■ Your assignment
Output must consist only of the lines of the material below from the one with "This screenshot has width=768, height=576." through the one with "You are a GUI", each reproduced exactly; no pictures belong in it.

■ Source data
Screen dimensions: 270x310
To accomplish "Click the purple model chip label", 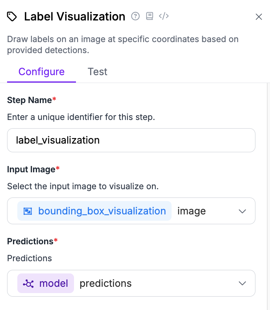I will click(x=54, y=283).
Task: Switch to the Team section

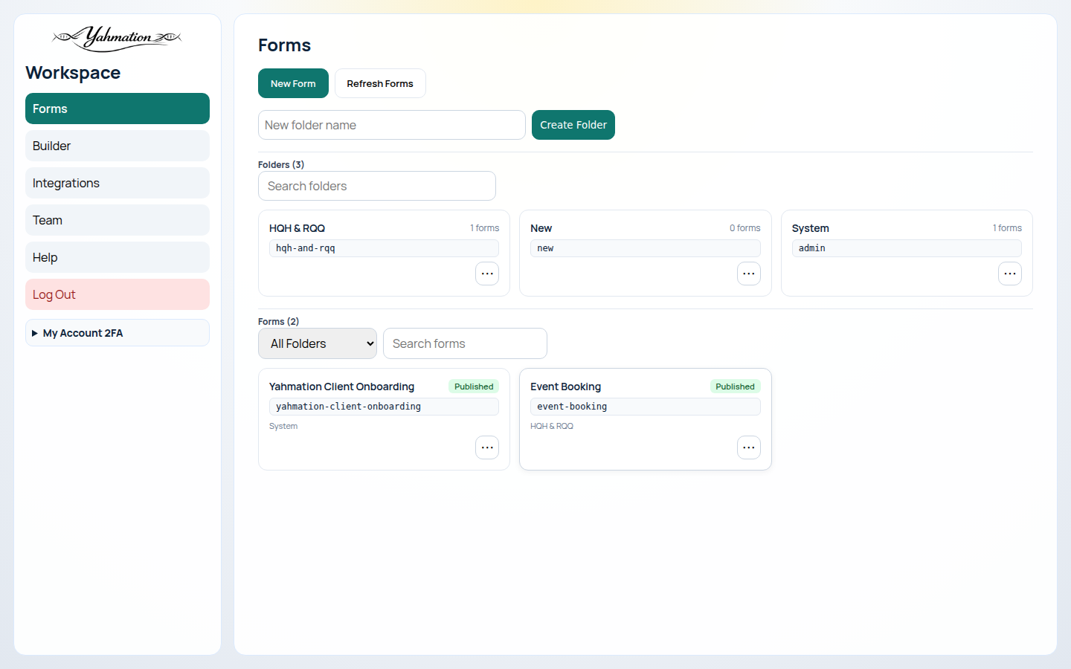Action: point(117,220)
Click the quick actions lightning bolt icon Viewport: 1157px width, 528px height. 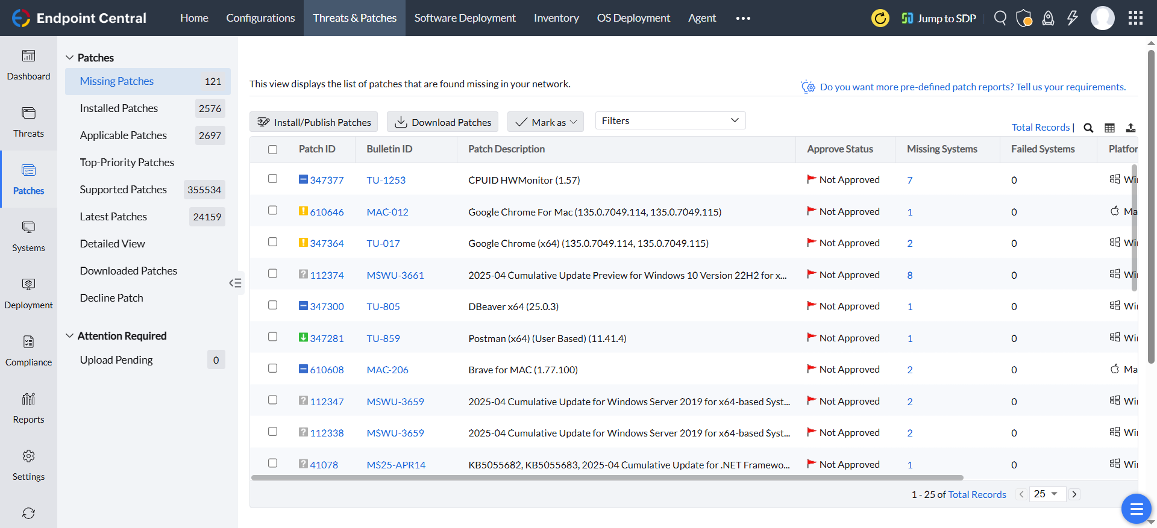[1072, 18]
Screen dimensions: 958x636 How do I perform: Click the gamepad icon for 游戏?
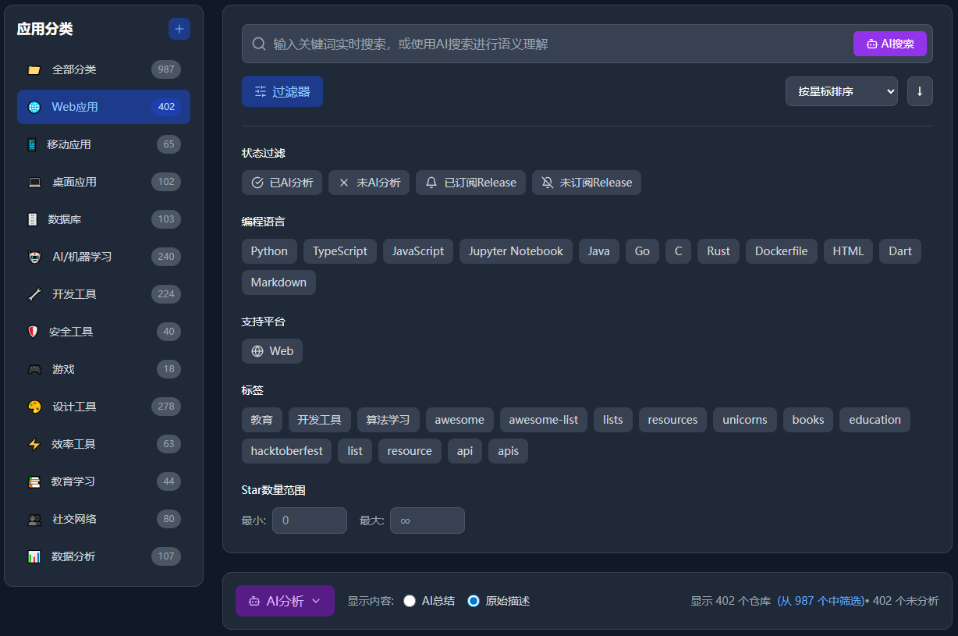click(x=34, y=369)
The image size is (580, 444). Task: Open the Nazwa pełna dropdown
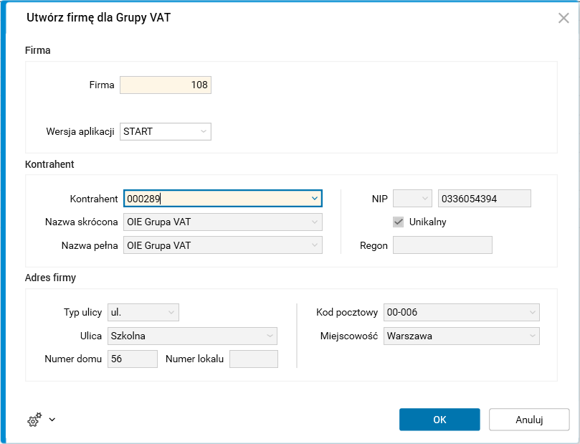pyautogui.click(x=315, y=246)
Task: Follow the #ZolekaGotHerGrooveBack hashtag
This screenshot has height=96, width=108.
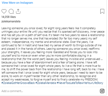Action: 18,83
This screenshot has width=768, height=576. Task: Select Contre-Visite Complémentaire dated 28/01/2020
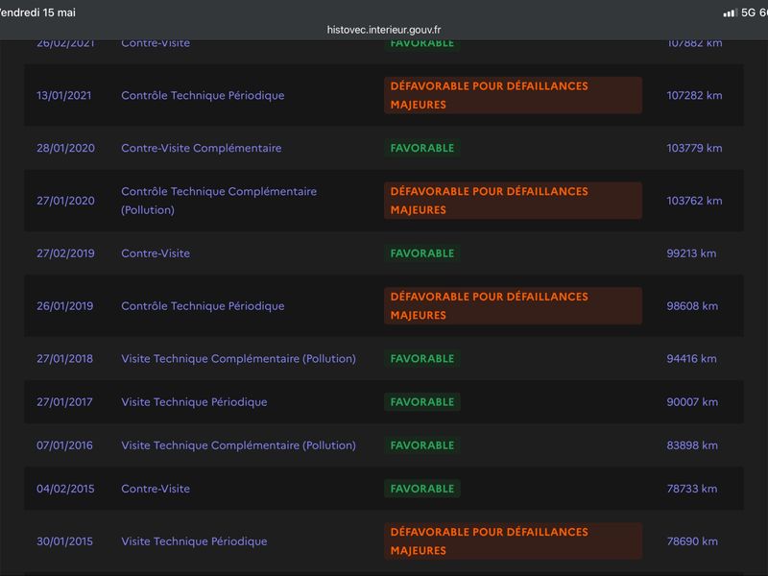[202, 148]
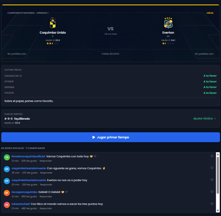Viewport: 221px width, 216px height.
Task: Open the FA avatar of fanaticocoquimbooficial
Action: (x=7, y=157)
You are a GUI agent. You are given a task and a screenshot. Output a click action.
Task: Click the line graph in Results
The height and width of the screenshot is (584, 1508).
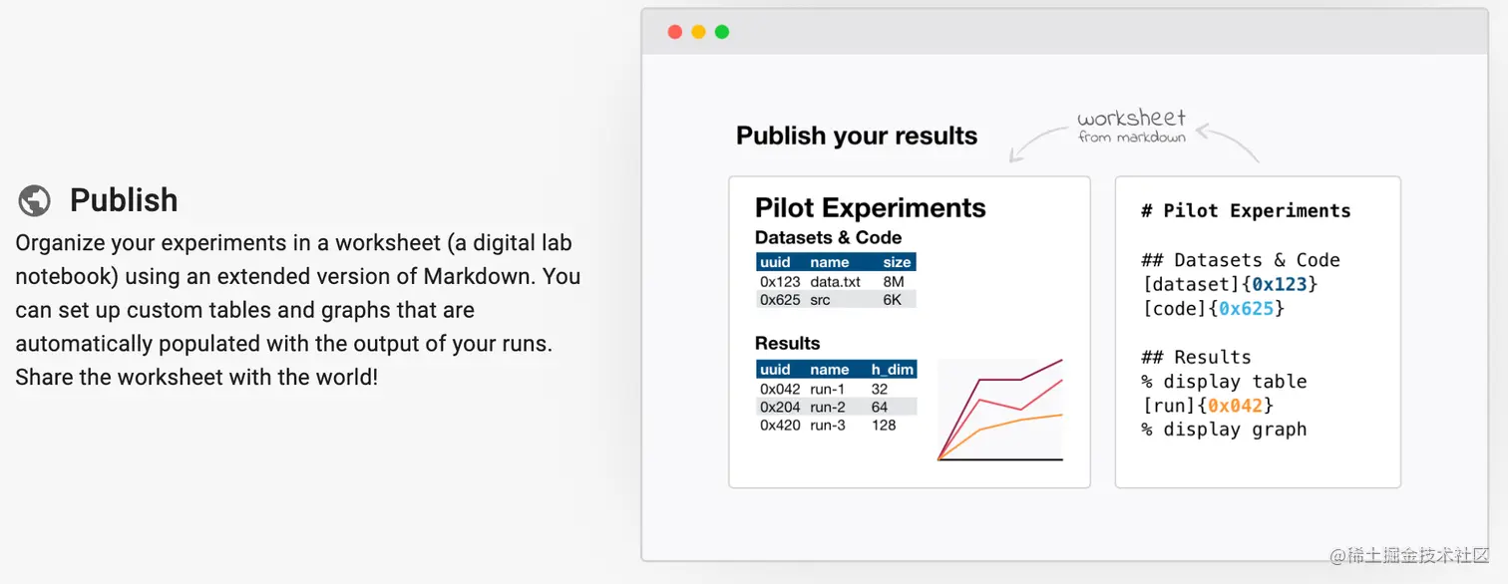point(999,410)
* * *
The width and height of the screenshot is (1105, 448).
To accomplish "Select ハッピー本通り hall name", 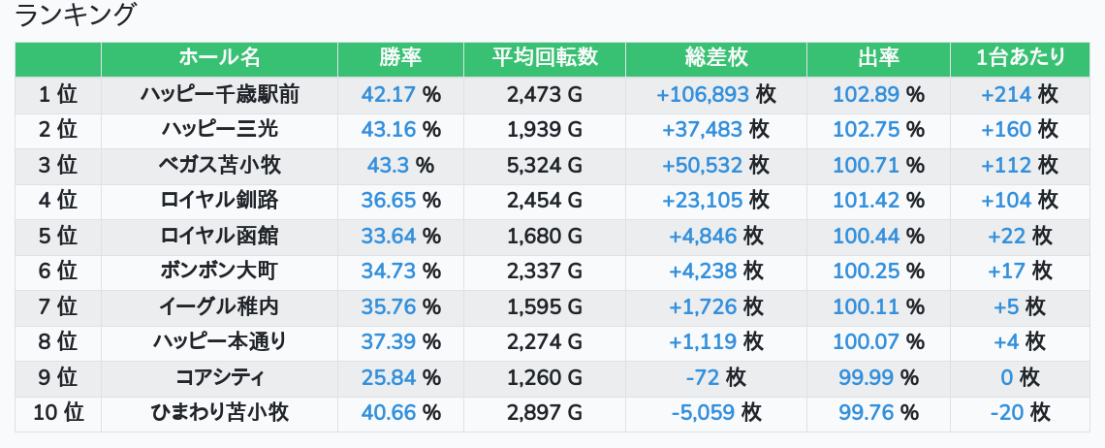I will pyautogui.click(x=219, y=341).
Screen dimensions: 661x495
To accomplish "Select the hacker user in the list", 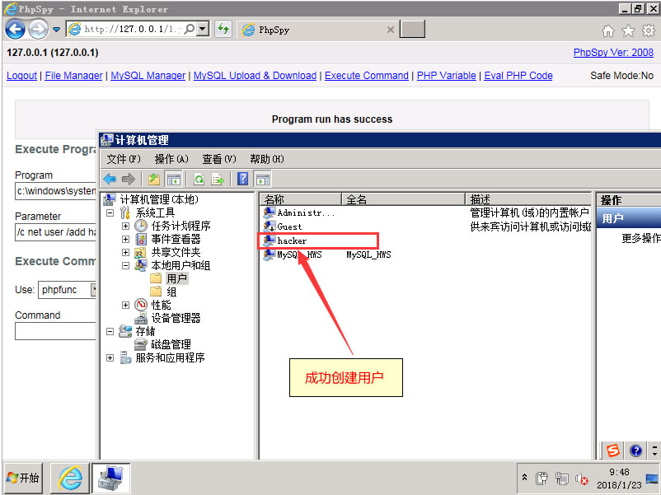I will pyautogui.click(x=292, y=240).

■ Task solution
This screenshot has width=768, height=576. Task: Select Contre-Visite Complémentaire dated 28/01/2020
[202, 148]
Viewport: 221px width, 216px height.
Task: Open the FA avatar of fanaticocoquimbooficial
Action: (x=7, y=157)
You are a GUI agent. You are given a task and a screenshot. Output a click action.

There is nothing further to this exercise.